Synthesis and characterization of high-energy anti-perovskite compounds Cs3X[B12H12] based on cesium dodecahydro-closo-borate with molecular oxoanions (X- = [NO3]-, [ClO3]- and [ClO4]-)

Abstract

Three novel anti-perovskite compounds, formulated as Cs3X[B12H12] (X = [NO3], [ClO3], and [ClO4]), were successfully synthesized through the direct mixing of aqueous solutions containing Cs2[B12H12] and CsX (X: [NO3], [ClO3], [ClO4]), followed by isothermal evaporation. All three compounds crystallize in the orthorhombic space group Pnma, exhibiting relatively similar unit-cell parameters (e.g., Cs3[ClO3][B12H12]: a = 841.25(5) pm, b = 1070.31(6) pm, c = 1776.84(9) pm). The crystal structures were determined using single-crystal X-ray diffraction, revealing a distorted hexagonal anti-perovskite order for each.
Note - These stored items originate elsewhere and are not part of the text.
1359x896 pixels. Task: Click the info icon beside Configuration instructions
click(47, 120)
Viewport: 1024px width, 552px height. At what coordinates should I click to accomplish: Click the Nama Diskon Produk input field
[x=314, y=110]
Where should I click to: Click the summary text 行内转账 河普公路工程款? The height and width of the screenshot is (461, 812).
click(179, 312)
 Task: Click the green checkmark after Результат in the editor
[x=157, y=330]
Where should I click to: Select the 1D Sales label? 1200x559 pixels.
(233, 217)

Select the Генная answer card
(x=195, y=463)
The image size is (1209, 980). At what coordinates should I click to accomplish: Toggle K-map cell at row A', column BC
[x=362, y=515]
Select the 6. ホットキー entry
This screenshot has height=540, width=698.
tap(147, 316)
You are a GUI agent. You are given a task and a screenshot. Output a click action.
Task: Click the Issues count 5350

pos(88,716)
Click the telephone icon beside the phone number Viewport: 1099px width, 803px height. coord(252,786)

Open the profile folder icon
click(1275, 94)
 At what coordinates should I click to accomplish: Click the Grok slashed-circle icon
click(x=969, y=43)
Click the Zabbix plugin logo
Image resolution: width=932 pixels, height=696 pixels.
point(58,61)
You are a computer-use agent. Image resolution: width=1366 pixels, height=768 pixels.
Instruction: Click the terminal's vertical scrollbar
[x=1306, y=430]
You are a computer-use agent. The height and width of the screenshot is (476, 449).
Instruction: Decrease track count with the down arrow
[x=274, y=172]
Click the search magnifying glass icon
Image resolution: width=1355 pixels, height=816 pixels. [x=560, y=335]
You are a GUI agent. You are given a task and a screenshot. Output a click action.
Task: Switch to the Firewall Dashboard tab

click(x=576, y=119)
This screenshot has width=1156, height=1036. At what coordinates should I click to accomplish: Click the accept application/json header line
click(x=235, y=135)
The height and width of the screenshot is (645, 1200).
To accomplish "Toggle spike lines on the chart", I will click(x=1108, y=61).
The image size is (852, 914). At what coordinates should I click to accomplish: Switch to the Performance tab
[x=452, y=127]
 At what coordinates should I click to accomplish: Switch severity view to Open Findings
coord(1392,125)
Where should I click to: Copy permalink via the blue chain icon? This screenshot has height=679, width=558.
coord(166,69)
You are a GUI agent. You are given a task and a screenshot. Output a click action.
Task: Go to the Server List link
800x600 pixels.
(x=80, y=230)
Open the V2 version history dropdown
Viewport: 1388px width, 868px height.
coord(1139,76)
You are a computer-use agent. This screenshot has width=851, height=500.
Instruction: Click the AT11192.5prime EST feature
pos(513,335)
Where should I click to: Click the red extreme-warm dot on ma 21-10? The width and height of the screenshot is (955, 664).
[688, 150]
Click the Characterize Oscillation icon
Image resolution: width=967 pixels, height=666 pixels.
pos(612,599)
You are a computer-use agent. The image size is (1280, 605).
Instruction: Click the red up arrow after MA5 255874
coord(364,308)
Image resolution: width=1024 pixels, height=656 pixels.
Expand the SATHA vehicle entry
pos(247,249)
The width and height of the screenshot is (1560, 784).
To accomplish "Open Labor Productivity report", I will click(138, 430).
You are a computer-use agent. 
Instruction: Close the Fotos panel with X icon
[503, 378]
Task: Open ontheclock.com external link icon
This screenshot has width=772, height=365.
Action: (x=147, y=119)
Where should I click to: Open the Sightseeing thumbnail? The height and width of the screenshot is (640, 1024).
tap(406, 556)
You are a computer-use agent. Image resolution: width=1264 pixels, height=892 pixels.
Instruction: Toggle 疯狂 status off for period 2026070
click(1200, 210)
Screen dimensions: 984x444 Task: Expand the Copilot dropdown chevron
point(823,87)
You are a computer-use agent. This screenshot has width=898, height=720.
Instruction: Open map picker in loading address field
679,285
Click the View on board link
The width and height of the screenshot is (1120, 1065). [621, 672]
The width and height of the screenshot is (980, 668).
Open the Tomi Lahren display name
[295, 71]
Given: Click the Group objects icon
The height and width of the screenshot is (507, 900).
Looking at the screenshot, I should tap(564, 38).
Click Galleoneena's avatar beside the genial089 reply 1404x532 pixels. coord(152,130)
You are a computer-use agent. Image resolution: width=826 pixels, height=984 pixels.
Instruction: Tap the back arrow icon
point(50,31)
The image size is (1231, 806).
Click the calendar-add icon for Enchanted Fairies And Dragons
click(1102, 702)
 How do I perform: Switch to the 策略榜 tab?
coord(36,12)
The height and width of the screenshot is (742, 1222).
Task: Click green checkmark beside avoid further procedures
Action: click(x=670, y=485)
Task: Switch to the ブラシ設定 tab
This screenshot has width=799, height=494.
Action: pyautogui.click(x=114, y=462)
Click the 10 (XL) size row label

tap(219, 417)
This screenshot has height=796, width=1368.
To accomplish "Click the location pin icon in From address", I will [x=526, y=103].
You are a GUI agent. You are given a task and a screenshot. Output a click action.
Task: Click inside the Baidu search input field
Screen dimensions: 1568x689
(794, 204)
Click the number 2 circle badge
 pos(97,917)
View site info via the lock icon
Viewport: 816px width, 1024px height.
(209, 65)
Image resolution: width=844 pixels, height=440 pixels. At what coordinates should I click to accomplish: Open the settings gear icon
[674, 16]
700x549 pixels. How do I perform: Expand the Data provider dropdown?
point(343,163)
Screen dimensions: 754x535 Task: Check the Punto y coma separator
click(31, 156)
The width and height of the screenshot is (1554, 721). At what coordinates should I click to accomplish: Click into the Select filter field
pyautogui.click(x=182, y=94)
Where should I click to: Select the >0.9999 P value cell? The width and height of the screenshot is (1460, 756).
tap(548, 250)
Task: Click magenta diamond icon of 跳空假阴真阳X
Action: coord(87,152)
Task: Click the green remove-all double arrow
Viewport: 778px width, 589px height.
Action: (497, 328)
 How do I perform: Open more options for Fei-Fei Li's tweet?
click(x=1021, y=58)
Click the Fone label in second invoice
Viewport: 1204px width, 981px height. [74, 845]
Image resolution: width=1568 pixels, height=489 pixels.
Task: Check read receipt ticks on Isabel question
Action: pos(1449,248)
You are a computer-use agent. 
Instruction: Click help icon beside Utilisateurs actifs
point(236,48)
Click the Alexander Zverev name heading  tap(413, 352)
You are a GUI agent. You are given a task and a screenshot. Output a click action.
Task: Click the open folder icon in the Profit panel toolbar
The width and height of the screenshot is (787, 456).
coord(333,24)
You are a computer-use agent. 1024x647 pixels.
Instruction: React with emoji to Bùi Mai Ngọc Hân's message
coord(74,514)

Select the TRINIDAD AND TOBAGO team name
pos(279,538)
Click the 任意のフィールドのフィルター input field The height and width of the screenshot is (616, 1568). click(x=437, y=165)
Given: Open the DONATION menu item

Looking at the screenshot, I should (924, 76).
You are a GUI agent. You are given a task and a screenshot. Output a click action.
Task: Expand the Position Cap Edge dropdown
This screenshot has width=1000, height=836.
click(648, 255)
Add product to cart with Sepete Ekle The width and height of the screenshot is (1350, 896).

Thermal analysis indicated that the placing oxidizing anions X into the 3 Cs+ + [B12H12]2 blend leads to a reduction in the thermal stability of the resulting anti-perovskites Cs3X[B12H12] as compared to pure Cs2[B12H12], so thermal decomposition commences at lower temperatures, ranging from 320 to 440 C. Remarkably, the examination of the energy release through DSC studies revealed that these compounds are capable of setting free a substantial amount of energy, up to 2000 J/g, upon their structural collapse under an inert-gas atmosphere (N2). These three compounds represent pioneering members of the first ever anti-perovskite high-energy compounds based on hydro-closo-borates.